In the last few weeks at Collabora, I worked on having D-Bus directly in the Linux kernel to improve its performances. I based my work on what Ian Molton did. For now it’s just a prototype, but some benchmarks I did show a good performance improvement.
The cost of context switches
When an application sends a message on the bus to another application, the message is first sent to dbus-daemon through an Unix socket. The kernel copies the message to the receiving queue of dbus-daemon and dbus-daemon wakes up. Then dbus-daemon adds the sender field in the header of the message, and sends it to the recipients according to the destination field and the match rules (usually one recipient but there could be more for signals or in case of eavesdropping).
D-Bus message transmission with dbus-daemon
So dbus-daemon wakes up on every message, it costs a context switch and a memory copy.
Don’t wake up, dbus-daemon!
The idea of D-Bus in the kernel is to deliver the message directly to the right recipients without waking up any intermediary process. We added a new kind of socket, “AF_DBUS”, that behaves in a similar way to Unix sockets. Every application using DBus would need to use the new socket type, but that just means changing libdbus and the few other libraries for D-Bus.
The kdbus kernel module reads all the messages and check for the messages “Hello“, “NameAcquired“, “NameLost” and “AddMatch” to get to know the unique names, the well-known names and the match rules. Then it is able to deliver the messages only to the right applications and shortcut dbus-daemon. If there are several recipients, the message is still memcpied only one time thanks to skb_clone().
AF_DBUS does not wake up dbus-daemon unnecessarily
The prototype still uses dbus-daemon for authentication and D-Bus activation. The bus driver org.freedesktop.DBus is still implemented in dbus-daemon.

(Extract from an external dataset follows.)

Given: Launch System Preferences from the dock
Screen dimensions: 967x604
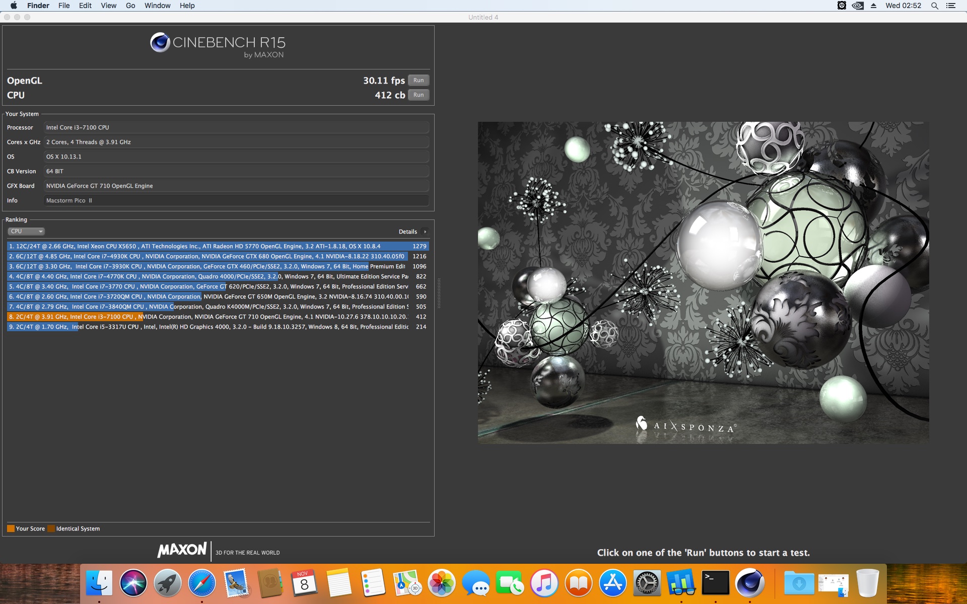Looking at the screenshot, I should click(x=647, y=583).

The first benchmark is dbus-ping-pong. It is a simple tool to call a D-Bus method and wait for the reply 10000 times. I tried it both on a KVM/i386 virtual machine and on a N900/arm.
- KVM/i386, without kdbus: 3.887s
- KVM/i386, with kdbus: 2.085s (x1.8)
- N900/arm, without kdbus: 28.00s
- N900/arm, with kdbus: 9.23s (x3)
I tried Adrien Bustany’s benchmark tool designed with Tracker in mind. My test is on KVM/i386 with #define CHUNK_SIZE 8 in order to have D-Bus messages of 6905 bytes (the kdbus prototype has a limitation at the moment: messages bigger than SKB_MAX_ALLOC or 8kB are still delivered to dbus-daemon so it does not bring better performances).
- KVM/i386, without kdbus: Fetched 300000 rows in 32874ms
- KVM/i386, with kdbus:Fetched 300000 rows in 24368ms (26% faster - x1.35)
I also tested how long does a N900 take to connect to Jabber and show my contacts’ presence on the desktop widgets. I measured the time manually but ran enough tests to be sure it is consistent.
- N900/arm, without kdbus: avg 11.87s
- N900/arm, with kdbus: avg 10.56s (x1.12)
Keep in mind this is only a proof-of-concept. It is not ready for merging and has limitations, including security ones. However, I managed to use kdbus for both the system and session bus on a N900 and, with just a few hacks, everything worked fine.